そして床に固定されている私の左手を執拗に刺してきます。
「だから!!あんたにはいい人生をプレゼントするわ。【天才傀儡子】にふさわしい未来をね!!」
十数回ほど刺したでしょうか。飽きたのか今度は右手に集中し始めます。
もう痛みも感じません。出血のせいで意識ももうろうとしてきました。そしてようやくドアが開き人が流れ込んできました。
「やった。やったやったやったやったやったやったやったこれで私がこの劇団の」
「おい、取り押さえろ!」「馬鹿者! 早くナイフを取り上げろ!」「救急車はまだか」「道が混んでるらしい。
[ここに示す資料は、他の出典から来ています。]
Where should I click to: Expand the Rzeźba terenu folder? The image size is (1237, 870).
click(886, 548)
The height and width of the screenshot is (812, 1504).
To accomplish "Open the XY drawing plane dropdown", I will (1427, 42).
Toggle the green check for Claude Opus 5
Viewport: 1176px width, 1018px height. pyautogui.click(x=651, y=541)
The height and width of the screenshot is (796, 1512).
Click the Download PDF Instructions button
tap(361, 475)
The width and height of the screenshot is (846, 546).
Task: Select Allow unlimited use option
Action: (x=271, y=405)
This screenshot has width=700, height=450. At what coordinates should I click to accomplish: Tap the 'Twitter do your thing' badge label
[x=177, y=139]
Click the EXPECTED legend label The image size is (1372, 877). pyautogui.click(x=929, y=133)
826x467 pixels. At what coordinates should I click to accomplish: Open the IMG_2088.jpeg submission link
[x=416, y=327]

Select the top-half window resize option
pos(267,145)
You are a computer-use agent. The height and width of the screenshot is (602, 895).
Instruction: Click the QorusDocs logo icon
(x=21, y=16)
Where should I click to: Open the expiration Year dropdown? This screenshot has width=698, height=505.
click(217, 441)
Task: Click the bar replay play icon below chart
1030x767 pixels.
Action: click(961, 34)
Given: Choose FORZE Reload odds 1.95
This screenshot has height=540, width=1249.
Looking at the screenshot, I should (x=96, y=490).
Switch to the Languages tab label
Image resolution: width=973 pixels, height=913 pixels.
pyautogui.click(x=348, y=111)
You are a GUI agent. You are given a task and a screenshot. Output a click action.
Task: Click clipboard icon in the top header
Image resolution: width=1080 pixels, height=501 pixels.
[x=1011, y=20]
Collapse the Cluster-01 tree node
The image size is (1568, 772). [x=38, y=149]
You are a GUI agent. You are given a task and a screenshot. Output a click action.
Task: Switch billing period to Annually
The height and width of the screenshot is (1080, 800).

俺たちで運ぶしかない!!」「おい急げ!傷が深いぞ」
〇〇〇
「ごめんな……遅れてごめんな」
〇〇〇
退院してから私が真っ先に向かったのは私の人形置き場でした。師匠が心配そうにしてついて来ようとしましたがお断りしました。
どれもおじさんが整備していてくれたらしくぴかぴかです。
私は順番に一体一体を見ていきます。
これは私が物心つく前に買ってくれたもの。いつも一緒にいましたし、最初の練習はこれでした。
これは劇団の団長さんが初めての公演の終わりの記念にくれたもの。きれいなお姫様のお人形で私のお気に入りです。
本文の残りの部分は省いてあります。